STP - CST / PVST+



 ◆ スパニングツリーのトポロジー

 スパニングツリーのトポロジー(ネットワーク接続形態)には2種類があります。複数のVLANが存在する
 スイッチドネットワークでも1つのトポロジーを構成する
CST( Common Spanning Tree )と、複数の
 VLANが存在する際にVLANごとに個別のトポロジーを構成する
PVST+(Per-VLAN Spanning Tree Plus)。



 ◆ スパニングツリーのトポロジー:CST

 CSTではVLAN数に関係なく全体で1つのトポロジーとなるため、VLAN ごとのロードバランシングの通信が
 できません。下図はCSTによる構成です。

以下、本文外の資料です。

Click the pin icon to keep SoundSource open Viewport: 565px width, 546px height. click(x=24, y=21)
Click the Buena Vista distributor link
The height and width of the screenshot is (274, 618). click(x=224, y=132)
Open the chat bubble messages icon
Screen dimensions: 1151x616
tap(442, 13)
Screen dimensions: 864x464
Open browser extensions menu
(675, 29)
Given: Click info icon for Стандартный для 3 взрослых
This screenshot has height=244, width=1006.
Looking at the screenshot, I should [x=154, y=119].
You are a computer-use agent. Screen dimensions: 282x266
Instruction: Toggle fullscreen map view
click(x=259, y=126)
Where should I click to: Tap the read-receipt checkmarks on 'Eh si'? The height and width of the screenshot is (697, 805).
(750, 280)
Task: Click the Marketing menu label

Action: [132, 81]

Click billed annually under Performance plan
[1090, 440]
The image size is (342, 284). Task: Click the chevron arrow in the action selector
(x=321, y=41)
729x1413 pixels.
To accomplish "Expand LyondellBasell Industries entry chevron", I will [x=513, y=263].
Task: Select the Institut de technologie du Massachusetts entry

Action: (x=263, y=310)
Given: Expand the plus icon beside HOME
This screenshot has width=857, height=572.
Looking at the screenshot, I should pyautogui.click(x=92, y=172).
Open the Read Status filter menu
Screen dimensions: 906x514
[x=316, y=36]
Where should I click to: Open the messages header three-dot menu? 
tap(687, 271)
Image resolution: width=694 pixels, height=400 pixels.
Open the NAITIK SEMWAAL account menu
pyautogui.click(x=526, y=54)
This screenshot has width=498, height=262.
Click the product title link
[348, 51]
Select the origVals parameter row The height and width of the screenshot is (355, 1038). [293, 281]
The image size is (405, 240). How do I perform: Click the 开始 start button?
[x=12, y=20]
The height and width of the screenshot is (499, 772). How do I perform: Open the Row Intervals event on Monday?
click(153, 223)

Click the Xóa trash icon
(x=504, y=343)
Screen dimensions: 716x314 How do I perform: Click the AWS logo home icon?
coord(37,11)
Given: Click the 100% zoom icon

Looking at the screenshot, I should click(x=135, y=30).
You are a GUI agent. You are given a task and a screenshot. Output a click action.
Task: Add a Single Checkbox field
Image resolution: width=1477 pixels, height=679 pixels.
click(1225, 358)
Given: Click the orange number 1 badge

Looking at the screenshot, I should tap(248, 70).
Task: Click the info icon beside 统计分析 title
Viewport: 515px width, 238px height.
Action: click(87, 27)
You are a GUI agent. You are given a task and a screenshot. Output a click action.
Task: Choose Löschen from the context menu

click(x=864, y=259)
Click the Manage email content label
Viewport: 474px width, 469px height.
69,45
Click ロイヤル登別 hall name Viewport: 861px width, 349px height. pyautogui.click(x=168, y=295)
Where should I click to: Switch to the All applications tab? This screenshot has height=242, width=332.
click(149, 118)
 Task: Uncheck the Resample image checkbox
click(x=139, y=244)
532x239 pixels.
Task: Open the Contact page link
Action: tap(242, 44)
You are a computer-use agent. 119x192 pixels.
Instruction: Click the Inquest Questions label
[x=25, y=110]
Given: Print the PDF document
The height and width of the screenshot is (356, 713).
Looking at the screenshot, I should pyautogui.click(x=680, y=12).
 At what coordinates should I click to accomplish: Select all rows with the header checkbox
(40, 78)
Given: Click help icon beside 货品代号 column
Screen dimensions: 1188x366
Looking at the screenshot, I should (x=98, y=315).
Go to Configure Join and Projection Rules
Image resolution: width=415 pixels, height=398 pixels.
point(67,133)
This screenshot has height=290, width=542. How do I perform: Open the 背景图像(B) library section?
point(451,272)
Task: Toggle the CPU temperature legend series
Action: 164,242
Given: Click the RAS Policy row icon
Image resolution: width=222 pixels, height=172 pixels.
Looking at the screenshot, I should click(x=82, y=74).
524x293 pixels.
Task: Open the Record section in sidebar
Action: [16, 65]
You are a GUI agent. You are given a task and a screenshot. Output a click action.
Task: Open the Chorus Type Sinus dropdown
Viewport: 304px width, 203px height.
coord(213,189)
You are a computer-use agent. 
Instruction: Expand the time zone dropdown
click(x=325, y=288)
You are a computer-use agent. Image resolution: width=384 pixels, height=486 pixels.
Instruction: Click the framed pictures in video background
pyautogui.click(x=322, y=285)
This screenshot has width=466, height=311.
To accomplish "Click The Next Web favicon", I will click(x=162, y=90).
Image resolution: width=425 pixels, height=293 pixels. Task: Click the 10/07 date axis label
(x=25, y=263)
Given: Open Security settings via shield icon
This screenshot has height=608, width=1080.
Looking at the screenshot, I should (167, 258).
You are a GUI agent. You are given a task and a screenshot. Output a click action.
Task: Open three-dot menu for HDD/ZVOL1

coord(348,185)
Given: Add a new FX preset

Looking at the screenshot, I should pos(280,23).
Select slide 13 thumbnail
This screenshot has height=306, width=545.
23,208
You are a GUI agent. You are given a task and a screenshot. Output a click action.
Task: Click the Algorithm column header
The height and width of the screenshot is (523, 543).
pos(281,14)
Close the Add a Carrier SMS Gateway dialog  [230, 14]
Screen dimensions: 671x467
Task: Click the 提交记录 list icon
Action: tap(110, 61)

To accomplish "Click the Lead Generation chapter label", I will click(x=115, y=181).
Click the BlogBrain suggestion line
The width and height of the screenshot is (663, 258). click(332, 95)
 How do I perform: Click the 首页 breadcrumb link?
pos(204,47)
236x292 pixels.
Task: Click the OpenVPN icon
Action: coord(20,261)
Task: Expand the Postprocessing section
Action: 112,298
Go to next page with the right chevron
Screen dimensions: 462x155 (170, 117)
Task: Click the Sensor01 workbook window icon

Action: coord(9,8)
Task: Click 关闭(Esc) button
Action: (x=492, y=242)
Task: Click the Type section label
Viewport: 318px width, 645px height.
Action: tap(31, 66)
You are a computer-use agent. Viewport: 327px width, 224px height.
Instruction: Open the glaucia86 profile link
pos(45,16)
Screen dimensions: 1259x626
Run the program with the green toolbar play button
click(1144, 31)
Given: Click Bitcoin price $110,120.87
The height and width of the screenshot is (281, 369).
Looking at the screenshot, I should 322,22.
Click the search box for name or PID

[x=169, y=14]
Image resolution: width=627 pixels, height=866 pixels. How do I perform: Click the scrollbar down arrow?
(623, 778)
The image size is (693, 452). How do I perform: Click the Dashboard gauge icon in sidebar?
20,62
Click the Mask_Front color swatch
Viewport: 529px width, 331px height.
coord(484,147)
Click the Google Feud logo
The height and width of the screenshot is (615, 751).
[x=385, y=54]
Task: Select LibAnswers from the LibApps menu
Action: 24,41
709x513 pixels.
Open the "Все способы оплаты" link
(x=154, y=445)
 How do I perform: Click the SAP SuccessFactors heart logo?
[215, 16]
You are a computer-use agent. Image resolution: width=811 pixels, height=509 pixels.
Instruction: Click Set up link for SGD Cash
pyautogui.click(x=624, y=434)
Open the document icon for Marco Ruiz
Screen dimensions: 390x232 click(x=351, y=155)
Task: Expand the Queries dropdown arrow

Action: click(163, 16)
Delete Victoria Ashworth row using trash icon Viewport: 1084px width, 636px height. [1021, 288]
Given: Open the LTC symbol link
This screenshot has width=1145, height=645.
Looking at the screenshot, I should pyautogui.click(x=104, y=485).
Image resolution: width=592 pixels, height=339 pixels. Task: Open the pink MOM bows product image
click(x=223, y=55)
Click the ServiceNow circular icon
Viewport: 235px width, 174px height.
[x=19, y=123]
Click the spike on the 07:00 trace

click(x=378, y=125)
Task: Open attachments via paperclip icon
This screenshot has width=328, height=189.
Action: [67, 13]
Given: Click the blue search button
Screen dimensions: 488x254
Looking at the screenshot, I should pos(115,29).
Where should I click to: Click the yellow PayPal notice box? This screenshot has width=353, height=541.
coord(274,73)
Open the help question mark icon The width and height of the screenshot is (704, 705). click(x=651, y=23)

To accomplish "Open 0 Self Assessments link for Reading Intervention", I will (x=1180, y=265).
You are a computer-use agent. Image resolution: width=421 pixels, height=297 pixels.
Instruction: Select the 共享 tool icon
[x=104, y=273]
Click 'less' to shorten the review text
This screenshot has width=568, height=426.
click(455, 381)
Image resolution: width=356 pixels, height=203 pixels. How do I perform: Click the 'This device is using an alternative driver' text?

VLANごとにスパニングツリーのトポロジーがある訳ではないので
 下図通り複数のVLANがあるとしても、VLAN10のホストA、VLAN20のホストBともにPCのトラフィックは
 フォワーディングポートのセグメント 1 経由で伝送されます。そしてセグメント2のリンクはセグメント1 の
 リンクの障害発生時に、STPの再計算によりフォワーディングになった時にだけ使用されるリンクとなります。


       


 
STPがIEEE802.1Dとし標準化された当時はVLANという概念はなく、当時のスイッチはこのCSTしかサポートしていませんでした。


 ◆ スパニングツリーのトポロジー:PVST+

 PVST+ではVLANごとにSTPトポロジーを構成できるため、VLANごとのロードバランシング通信が可能です。
 下図スイッチはPVST+に対応しています。PVST+では1台のスイッチでVLANごとにブリッジプライオリティ
 を設定できるため、SWAがVLAN10のルートブリッジ、SWBがVLAN20のルートブリッジになる事ができます。


    


 PVST+では、物理ポートは
VLANごとにルートポート、指定ポート、非指定ポートが異なるようにできます。
 VLAN10は左下図、VLAN20は右下図のSTPポート状態となりVLANごとに流れるトラフィックを分散します。


   




 ◆ PVST+ の拡張システムID

 CSTでは、ブリッジIDは
ブリッジプライオリティMACアドレスにより構成されています。デフォルトでは
 全てのVLANにおいてブリッジプライオリティは
32768 がデフォルト値になっています。


      


 PVST+ では、ブリッジIDは
ブリッジプライオリティ拡張システムIDMACアドレスによって構成されます。
 PVST+ では、VLANごとにSTPのトポロジーを構成することができるため、ブリッジIDにVLAN ID情報を含め
 ています。そのVLAN IDは
拡張システムIDに格納されています。PVST+に、拡張システムIDがあることにより
 ブリッジプライオリティが
4ビットになってしまうので、プライオリティ値は4096の単位でのみ設定できます。


       



 つまり、ブリッジプライオリティと拡張システムIDの合計がプライオリティ値となるため、例えばVLAN1では
 ブリッジプライオリティ値=32768、拡張システムID (VLAN ID) = 1 の合計値
32769 がプライオリティ値、
 VLAN 10ではブリッジプライオリティ=32768、拡張システムID = 10 の合計値
32778 がプライオリティ値。